** TASK GOAL **
Which lines below contain "computer"? Copy every one of them.

** MATERIAL FOR THIS EXERCISE **
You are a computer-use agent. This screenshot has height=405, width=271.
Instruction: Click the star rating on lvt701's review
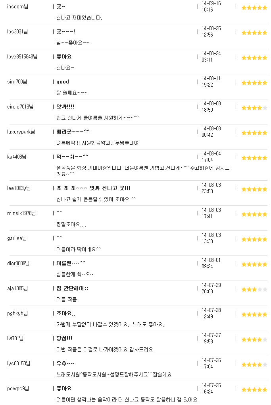pos(254,340)
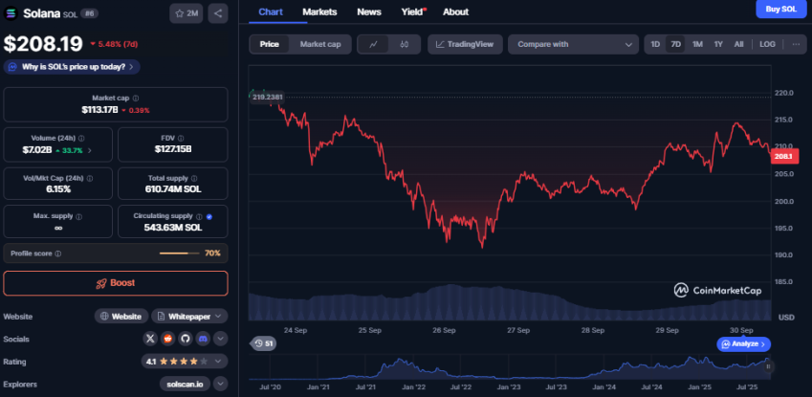Image resolution: width=812 pixels, height=397 pixels.
Task: Click the share icon beside Solana's name
Action: 218,13
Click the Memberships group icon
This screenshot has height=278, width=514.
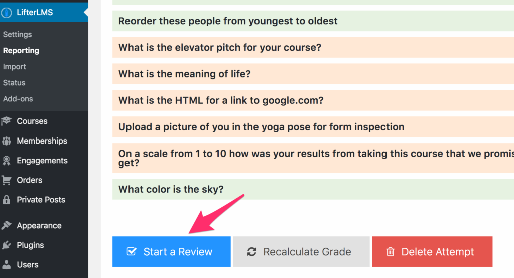coord(6,141)
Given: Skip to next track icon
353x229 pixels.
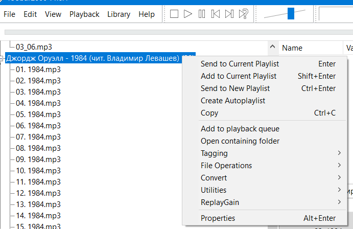Looking at the screenshot, I should point(229,14).
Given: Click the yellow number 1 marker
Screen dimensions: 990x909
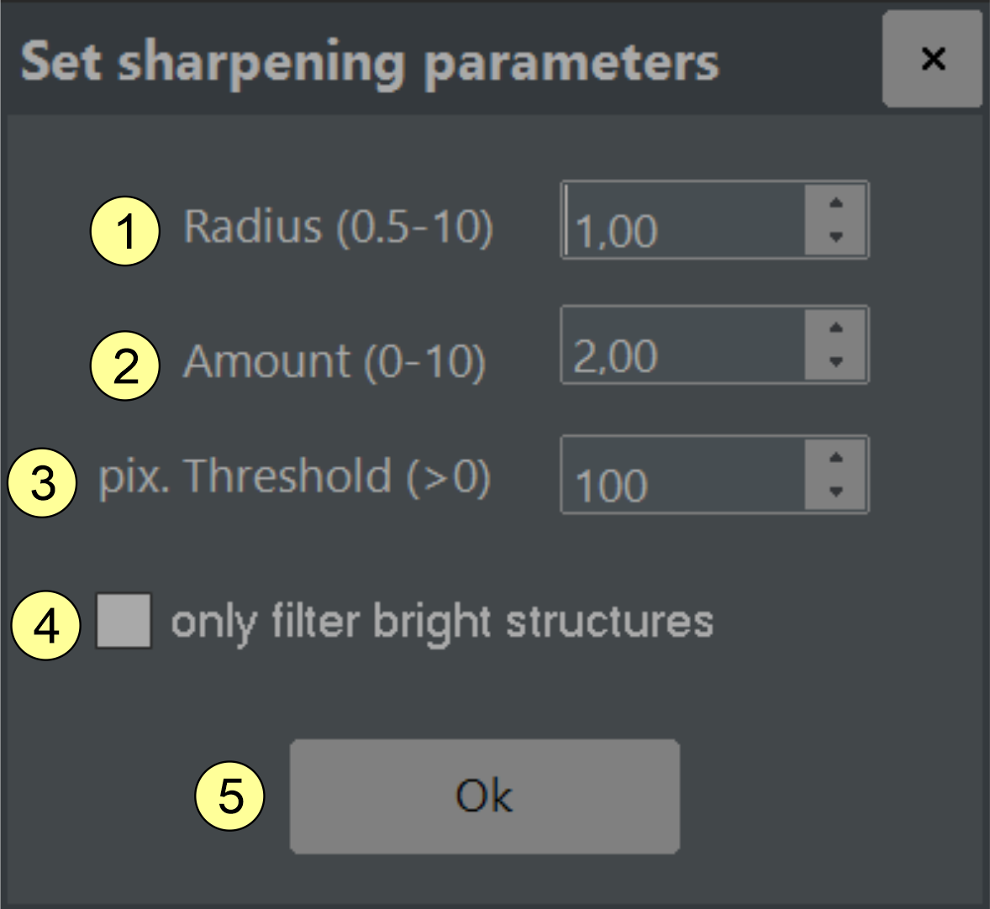Looking at the screenshot, I should 125,231.
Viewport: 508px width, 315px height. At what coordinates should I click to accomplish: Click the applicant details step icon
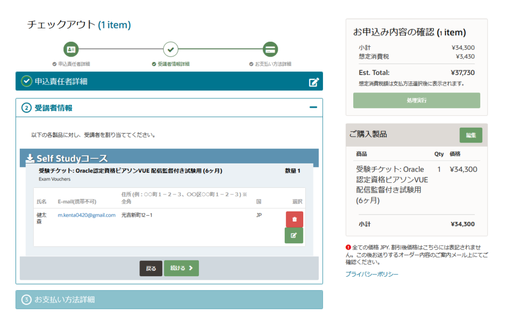click(71, 49)
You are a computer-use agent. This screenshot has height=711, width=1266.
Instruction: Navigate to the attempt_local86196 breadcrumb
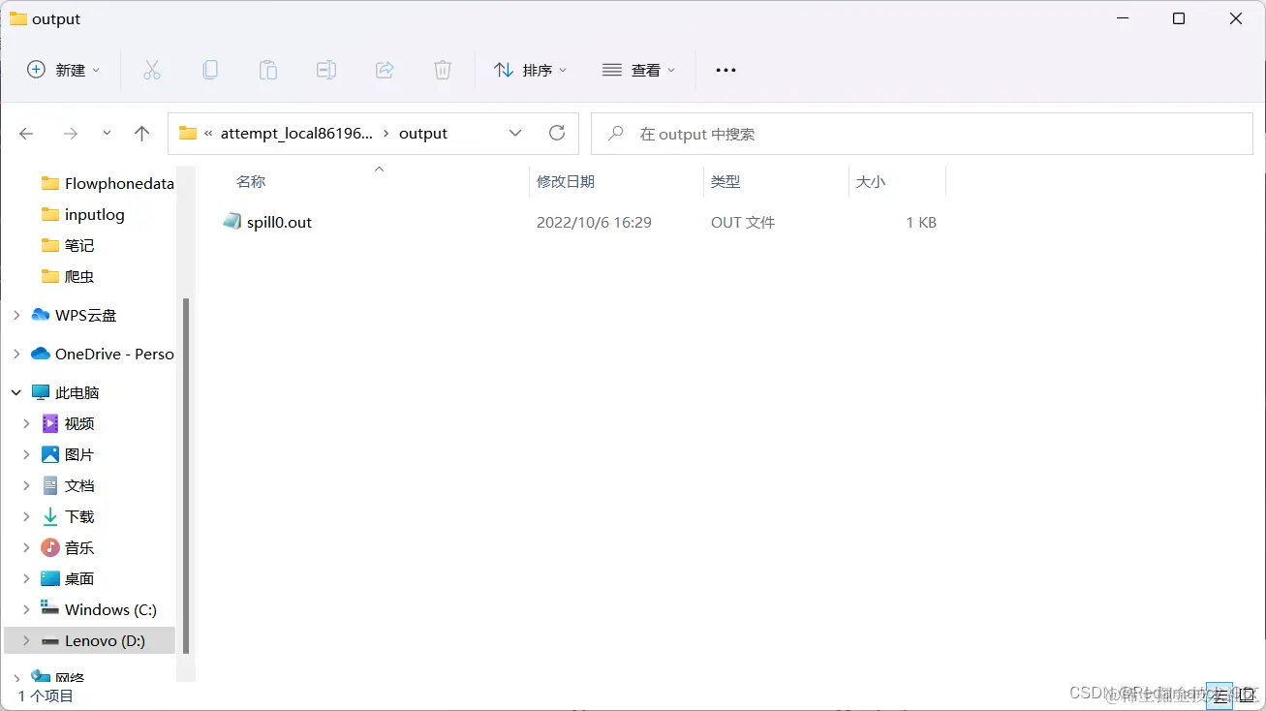[x=296, y=133]
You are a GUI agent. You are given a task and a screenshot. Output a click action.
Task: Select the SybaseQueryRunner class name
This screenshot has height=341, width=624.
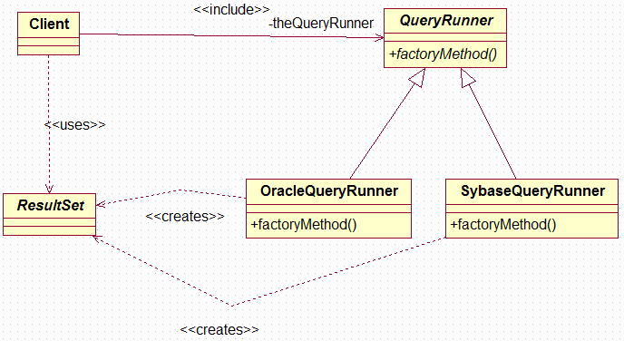coord(532,191)
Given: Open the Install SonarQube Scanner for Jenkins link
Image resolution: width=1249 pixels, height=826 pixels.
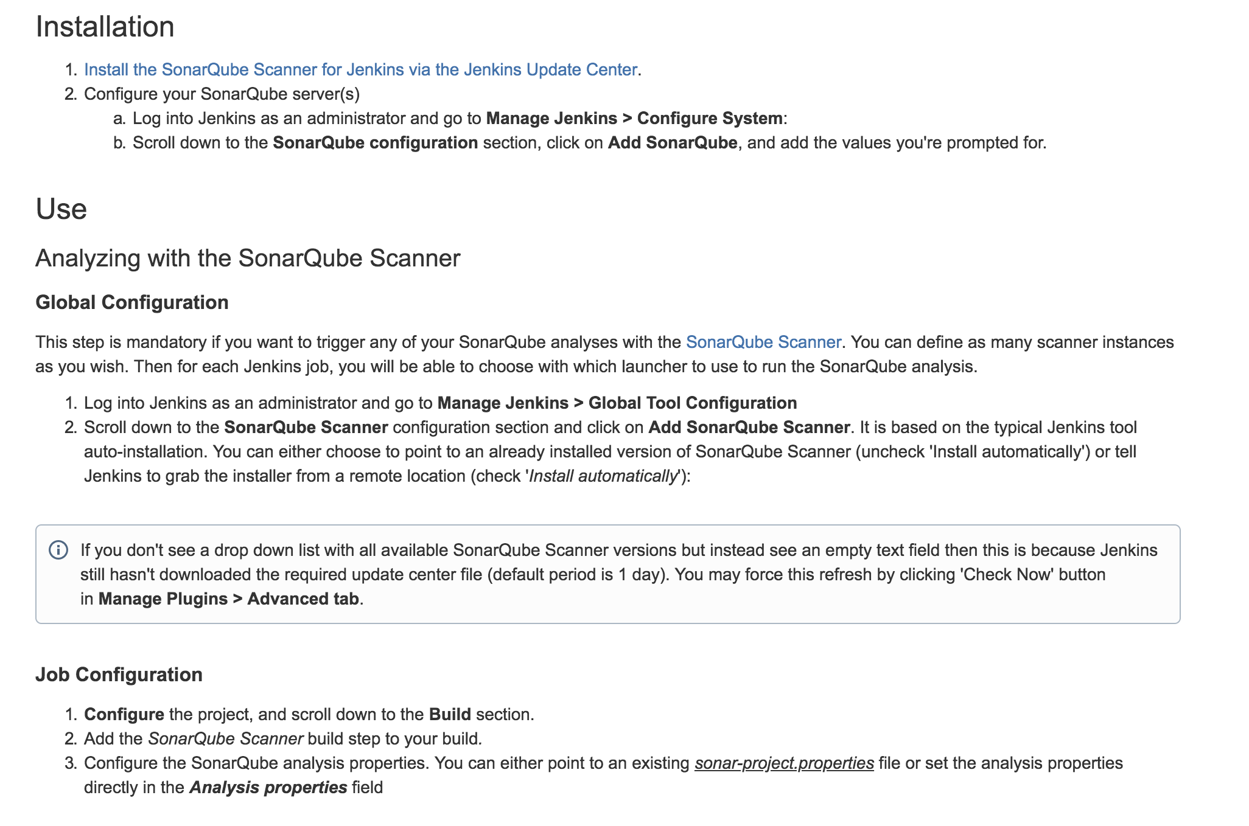Looking at the screenshot, I should [x=360, y=70].
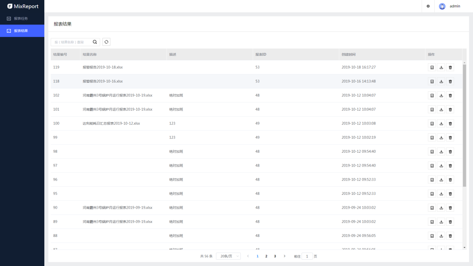Go to next page with right chevron
Screen dimensions: 473x266
tap(284, 256)
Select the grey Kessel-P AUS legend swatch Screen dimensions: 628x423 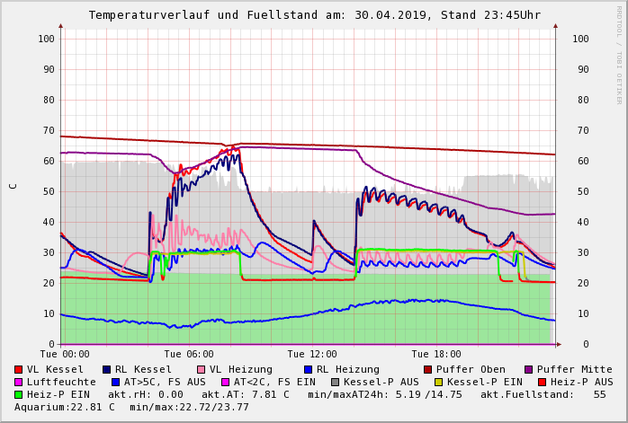coord(335,382)
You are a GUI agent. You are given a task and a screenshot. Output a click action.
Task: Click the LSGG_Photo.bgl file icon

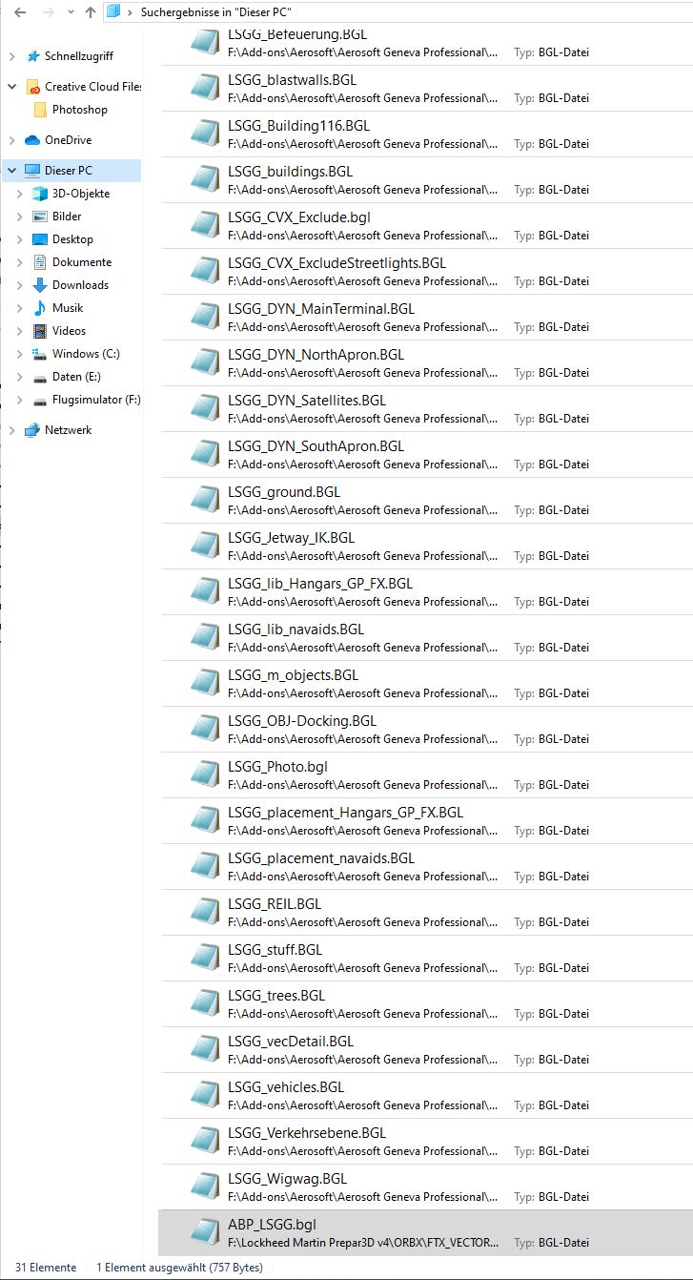206,774
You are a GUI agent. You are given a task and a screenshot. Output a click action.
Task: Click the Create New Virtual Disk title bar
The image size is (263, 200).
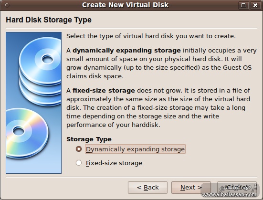tap(125, 5)
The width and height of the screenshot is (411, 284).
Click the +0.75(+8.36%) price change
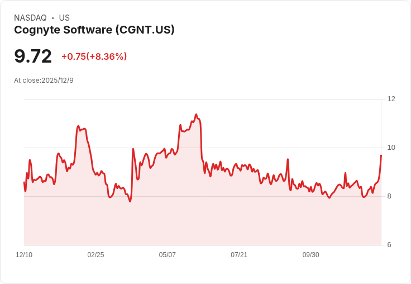tap(94, 56)
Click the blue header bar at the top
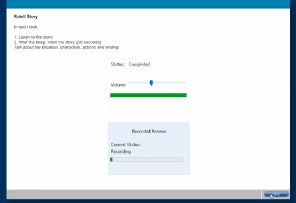Screen dimensions: 296x203 (x=148, y=4)
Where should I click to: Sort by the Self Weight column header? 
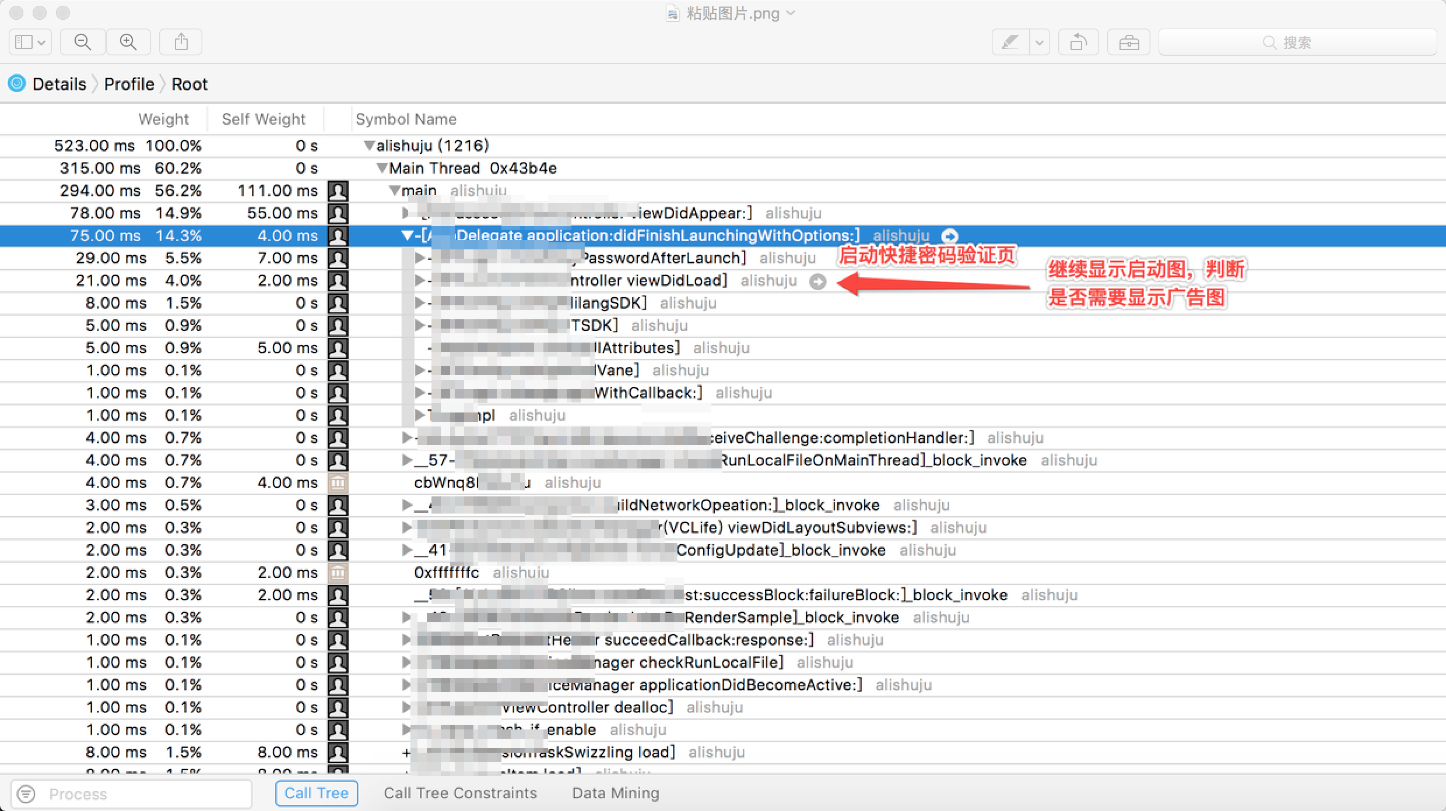[x=264, y=119]
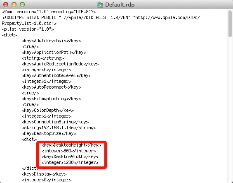Screen dimensions: 233x183
Task: Click the ColorDepth key line
Action: click(x=48, y=110)
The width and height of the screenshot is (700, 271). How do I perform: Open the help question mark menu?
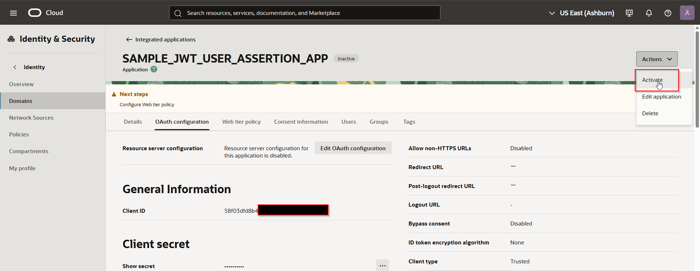coord(668,13)
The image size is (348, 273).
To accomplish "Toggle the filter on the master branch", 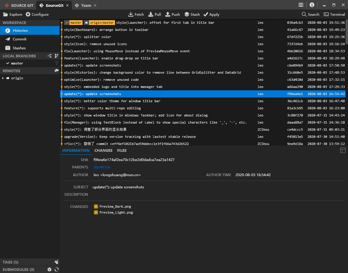I will (57, 63).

** RESULT OF THIS TASK **
You are a computer-use agent. This screenshot has height=405, width=271.
You are a computer-use agent. This screenshot has height=711, width=1266.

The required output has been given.